SET TASK. Update the lines starting at the one containing "Given: Open ellipsis" and ending at the last line, replacing "feral pigs" with "wild boars" and leaving everything else unchanged.
>> START ITEMS
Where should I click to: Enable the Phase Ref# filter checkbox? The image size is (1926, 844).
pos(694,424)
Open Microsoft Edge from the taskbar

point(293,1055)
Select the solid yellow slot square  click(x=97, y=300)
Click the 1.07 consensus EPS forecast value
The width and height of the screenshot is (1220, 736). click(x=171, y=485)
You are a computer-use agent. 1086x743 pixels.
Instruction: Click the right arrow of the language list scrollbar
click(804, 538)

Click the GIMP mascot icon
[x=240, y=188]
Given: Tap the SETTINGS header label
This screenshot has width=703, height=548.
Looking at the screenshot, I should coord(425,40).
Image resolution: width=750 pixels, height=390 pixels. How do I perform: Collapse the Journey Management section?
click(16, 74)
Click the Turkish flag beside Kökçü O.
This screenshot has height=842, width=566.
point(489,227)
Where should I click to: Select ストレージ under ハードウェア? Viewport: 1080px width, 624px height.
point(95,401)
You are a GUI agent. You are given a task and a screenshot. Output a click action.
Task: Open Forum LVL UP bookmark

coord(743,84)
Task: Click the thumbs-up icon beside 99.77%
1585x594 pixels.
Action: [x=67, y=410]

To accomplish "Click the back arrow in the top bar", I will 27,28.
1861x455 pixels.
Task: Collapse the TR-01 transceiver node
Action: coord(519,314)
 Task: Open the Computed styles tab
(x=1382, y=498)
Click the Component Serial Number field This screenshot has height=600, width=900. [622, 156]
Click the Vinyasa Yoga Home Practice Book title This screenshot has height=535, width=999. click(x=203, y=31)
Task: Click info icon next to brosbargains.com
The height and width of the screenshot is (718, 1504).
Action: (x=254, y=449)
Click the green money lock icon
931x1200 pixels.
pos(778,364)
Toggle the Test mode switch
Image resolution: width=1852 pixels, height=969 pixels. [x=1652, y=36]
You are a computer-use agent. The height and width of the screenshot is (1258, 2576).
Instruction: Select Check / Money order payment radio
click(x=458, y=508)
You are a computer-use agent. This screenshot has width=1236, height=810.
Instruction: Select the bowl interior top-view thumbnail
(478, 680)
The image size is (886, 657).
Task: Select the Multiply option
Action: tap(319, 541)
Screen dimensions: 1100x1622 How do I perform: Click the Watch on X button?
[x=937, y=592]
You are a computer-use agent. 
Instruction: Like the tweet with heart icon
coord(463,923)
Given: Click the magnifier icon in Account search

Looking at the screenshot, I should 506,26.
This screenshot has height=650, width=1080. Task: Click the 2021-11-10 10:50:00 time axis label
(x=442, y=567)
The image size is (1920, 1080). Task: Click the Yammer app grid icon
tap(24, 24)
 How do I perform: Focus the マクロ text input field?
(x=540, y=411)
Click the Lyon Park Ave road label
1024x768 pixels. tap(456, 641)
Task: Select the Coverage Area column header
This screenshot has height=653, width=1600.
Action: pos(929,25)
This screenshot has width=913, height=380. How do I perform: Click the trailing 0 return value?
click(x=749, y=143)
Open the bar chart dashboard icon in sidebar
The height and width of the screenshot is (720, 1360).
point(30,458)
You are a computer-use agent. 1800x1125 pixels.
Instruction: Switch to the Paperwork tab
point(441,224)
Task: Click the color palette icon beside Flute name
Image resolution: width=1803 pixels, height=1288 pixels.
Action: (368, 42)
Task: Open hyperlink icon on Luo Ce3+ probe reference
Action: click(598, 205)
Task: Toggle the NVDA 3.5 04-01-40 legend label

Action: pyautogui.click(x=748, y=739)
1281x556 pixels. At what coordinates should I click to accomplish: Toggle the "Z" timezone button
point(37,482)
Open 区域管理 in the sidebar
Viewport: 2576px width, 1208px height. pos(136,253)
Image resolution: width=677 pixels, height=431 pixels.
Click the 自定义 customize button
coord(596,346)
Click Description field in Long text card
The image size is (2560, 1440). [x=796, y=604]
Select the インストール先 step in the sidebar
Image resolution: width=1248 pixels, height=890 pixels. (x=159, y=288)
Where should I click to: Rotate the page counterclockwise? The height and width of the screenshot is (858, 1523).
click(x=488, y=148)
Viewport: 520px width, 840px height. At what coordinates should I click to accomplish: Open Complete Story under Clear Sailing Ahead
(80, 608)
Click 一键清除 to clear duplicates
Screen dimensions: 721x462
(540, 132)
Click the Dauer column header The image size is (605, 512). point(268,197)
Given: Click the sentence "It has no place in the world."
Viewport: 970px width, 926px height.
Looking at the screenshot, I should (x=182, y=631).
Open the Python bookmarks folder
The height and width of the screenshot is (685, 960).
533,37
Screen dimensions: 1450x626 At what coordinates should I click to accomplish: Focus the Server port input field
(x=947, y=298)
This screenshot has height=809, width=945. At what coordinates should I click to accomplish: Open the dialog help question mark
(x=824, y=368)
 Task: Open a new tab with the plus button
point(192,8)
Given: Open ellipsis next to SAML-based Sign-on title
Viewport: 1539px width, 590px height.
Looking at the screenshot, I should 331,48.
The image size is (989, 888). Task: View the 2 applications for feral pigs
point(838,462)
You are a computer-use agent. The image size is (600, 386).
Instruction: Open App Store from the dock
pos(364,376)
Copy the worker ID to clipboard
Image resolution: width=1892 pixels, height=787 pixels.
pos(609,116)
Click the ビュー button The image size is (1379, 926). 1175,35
>> END ITEMS
ANSWER.
Given: Open ellipsis next to SAML-based Sign-on title
Viewport: 1539px width, 590px height.
Looking at the screenshot, I should 331,48.
The image size is (989, 888). Task: View the 2 applications for wild boars
point(838,462)
You are a computer-use agent. The image size is (600, 386).
Instruction: Open App Store from the dock
pos(364,376)
Copy the worker ID to clipboard
Image resolution: width=1892 pixels, height=787 pixels.
pos(609,116)
Click the ビュー button The image size is (1379, 926). 1175,35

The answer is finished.